By naturalistic, I mean “from a realistic training process, even if that training is designed to create goals”. Which sounds like what you said is the main threat model you’re worried about? If you have the time, I would push you harder on this: what is a specific story of AI catastrophe that you are trying to study/prevent?
- Elizabeth Donoway 30 Jul 2024 22:52 UTC
  3 points
  0
  Parent
  I really appreciate the thoughtful replies and feedback—I also didn’t read any of your comments as rude or mean! I’d like to clarify a few points about our approach and its relevance:
  We expect that good CoT reasoning helps current models better pursue and achieve goals. In the future, all of the reasoning needed to do this effectively might happen in the forward pass. However, we think it’s likely that AGI could be achieved with models similar to current SOTA models, where sophisticated reasoning for goal pursuit will still need to happen in CoT. Even if this bet is wrong and models can do this reasoning entirely in the forward pass, our evals should still reveal goal-directed behavior because we assess actions the model takes that are instrumental to achieving the goal (not just the sensibility of the reasoning traces).

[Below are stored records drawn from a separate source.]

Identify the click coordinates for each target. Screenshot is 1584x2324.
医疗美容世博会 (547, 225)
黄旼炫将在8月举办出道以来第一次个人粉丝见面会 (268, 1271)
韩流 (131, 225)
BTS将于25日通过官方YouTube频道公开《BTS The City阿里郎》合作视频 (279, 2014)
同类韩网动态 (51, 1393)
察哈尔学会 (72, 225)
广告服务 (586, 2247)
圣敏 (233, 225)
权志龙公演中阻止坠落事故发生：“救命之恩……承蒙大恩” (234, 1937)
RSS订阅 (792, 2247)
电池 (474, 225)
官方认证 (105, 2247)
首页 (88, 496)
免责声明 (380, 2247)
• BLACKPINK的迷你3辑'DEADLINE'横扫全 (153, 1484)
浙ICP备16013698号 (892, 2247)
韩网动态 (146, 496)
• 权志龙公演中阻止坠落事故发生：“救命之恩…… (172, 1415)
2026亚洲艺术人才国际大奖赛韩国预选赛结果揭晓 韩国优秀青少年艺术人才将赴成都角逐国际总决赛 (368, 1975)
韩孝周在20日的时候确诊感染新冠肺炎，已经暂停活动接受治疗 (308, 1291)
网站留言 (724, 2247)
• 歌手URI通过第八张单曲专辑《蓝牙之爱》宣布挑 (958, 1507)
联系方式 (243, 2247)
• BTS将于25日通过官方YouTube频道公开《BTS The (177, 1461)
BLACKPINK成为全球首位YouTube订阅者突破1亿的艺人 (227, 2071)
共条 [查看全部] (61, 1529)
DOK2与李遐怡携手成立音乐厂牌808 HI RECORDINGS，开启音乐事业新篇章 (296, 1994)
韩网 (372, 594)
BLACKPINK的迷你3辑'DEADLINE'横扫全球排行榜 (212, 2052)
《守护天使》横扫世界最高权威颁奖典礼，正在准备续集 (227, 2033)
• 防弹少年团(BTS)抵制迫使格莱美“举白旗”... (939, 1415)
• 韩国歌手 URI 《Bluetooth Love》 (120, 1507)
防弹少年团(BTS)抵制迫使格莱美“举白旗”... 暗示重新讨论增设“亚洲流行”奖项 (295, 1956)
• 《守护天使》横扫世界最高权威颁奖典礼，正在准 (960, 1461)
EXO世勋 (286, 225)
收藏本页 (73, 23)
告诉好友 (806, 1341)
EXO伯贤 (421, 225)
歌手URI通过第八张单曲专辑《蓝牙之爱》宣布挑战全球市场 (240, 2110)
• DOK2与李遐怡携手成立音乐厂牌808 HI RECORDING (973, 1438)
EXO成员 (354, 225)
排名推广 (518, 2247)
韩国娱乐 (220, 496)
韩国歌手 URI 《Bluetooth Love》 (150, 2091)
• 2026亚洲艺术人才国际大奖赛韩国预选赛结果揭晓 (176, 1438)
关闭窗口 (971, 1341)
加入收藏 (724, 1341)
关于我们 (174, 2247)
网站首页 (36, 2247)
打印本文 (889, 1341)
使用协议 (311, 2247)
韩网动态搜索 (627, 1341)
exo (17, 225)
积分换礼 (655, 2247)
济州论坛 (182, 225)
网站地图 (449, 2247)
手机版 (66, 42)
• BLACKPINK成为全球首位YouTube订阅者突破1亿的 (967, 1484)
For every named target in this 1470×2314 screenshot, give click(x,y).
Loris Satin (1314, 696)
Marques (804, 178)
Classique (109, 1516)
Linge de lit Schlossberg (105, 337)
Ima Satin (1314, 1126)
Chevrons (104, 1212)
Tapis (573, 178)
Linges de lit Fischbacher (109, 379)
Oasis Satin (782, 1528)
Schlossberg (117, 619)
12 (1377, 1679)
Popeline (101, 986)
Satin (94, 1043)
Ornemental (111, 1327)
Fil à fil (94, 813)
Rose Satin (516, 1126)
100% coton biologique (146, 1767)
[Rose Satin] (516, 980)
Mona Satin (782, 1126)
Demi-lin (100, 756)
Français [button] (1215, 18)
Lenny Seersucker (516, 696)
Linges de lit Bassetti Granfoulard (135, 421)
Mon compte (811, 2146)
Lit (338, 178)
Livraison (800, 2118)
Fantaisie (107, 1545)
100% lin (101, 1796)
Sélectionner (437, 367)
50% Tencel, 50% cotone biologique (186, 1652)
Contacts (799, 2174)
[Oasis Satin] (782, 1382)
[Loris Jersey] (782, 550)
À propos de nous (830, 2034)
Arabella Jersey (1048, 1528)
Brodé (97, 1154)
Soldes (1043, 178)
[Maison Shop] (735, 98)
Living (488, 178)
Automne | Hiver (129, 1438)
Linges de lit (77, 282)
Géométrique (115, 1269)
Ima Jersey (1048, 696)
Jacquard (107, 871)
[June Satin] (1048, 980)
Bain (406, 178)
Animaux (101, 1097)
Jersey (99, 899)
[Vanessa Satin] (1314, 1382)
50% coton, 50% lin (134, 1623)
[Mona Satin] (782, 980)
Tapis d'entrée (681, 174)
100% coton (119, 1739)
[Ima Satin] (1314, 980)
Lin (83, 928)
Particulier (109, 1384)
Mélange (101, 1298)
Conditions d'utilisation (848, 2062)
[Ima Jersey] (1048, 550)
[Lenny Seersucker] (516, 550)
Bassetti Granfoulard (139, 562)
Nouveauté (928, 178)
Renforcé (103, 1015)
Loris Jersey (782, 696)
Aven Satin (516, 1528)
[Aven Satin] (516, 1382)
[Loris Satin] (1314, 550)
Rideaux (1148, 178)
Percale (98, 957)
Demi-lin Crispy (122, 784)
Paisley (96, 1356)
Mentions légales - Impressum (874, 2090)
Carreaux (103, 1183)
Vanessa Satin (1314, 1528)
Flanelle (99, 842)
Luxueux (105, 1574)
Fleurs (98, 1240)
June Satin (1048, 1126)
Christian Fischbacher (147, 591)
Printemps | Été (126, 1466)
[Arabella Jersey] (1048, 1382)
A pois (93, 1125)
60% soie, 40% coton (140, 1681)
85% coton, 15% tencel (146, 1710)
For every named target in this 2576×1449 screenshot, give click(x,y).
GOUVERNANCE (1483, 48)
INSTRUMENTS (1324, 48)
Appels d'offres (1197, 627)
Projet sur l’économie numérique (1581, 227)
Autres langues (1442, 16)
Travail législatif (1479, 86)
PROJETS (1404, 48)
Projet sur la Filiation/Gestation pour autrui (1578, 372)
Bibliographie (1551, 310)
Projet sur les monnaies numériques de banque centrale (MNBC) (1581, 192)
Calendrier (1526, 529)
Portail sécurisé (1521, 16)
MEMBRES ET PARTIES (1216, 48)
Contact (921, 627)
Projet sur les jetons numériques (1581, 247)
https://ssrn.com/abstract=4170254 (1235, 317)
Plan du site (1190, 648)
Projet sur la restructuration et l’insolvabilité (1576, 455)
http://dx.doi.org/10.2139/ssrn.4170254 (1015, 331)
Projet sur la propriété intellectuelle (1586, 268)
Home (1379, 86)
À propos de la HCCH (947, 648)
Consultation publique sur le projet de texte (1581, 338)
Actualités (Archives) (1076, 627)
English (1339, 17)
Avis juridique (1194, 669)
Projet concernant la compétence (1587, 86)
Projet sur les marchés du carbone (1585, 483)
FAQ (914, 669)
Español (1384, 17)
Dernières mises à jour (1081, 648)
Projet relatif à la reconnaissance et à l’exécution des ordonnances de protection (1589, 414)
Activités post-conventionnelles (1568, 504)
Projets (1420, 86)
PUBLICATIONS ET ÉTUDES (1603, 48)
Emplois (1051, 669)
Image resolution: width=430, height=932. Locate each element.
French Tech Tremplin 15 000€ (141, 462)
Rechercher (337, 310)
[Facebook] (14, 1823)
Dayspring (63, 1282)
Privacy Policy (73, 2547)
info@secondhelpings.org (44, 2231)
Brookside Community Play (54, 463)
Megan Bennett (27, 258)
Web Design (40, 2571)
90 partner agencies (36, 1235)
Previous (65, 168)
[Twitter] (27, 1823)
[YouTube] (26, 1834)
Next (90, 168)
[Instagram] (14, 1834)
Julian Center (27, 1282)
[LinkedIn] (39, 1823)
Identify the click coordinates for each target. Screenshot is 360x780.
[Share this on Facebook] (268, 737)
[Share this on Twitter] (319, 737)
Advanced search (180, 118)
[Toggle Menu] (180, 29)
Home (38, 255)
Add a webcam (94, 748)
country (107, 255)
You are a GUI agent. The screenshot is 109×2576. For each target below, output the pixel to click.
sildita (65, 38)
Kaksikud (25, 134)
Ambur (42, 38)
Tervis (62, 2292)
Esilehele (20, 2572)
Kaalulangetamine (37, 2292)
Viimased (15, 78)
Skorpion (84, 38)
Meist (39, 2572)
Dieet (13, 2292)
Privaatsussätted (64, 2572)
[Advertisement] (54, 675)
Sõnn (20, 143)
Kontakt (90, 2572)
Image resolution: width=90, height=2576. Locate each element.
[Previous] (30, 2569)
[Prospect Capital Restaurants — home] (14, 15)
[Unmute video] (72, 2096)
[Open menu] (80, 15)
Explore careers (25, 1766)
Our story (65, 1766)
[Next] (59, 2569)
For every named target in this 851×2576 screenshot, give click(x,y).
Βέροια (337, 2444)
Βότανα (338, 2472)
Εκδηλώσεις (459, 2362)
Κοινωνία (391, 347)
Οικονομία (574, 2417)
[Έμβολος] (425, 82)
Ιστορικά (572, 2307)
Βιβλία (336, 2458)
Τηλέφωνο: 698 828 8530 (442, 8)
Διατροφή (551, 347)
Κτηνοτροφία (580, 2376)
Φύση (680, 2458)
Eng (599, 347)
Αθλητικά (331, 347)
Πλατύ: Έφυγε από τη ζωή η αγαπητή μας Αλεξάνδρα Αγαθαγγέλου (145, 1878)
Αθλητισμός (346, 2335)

  Regarding AI control scenarios, we understand that with good oversight methods, deceptive goal-pursuit would need to happen either in the forward pass or through obfuscated reasoning in CoT. While our scoring of reasoning traces may become less relevant as models improve at internal reasoning, our other metrics focus on how well the model carries out steps and decides on instrumental actions that lead to goal achievement. We believe this serves as a good proxy for goal-directedness, even if we can’t directly observe how intrinsic goals arise or manifest from the training process.
  A potential risk scenario we’re considering is one where a highly capable model is developed that doesn’t show obvious signs of misalignment in standard tests (e.g. typical use or general reasoning benchmarks) but has strong goal-pursuit capabilities. Without evaluations that specifically probe goal-directedness, such a model could potentially develop deceptive goals while becoming adept at hiding them. Our evals aim to surface whether models have the ability to perform the necessary reasoning to competently pursue goals, by measuring their capability to carry out the steps needed to achieve those goals and the circumstances under which this behavior is impacted.
  We remain agnostic to what sort of training results in these capabilities and think it should be possible to get a good idea of goal-directedness by assessing aspects of how well models can carry out goals (I would imagine that a capable, goal-directed model with intrinsic goals would also be able to be goal-directed towards goals inscribed through prompting, since we train models to follow instructions. If this expectation is wrong, this would be a major limitation of our evals).
  Our approach differs from typical capability evaluations in that we try to determine the utility of models’ actions towards goal fulfillment, situations or conditions under which models fail, the time horizons over which they can act and plan, and their corrigibility under adverse circumstances or when presented with conflicting goals. This allows us to assess aspects of goal-directedness that are distinct from general reasoning capabilities. I know it’s not touched on in the post, since we hadn’t started implementing these tasks when we wrote this, but we’re currently developing long-horizon tasks to better assess these aspects of goal-directedness, and expect to have preliminary results in a few weeks!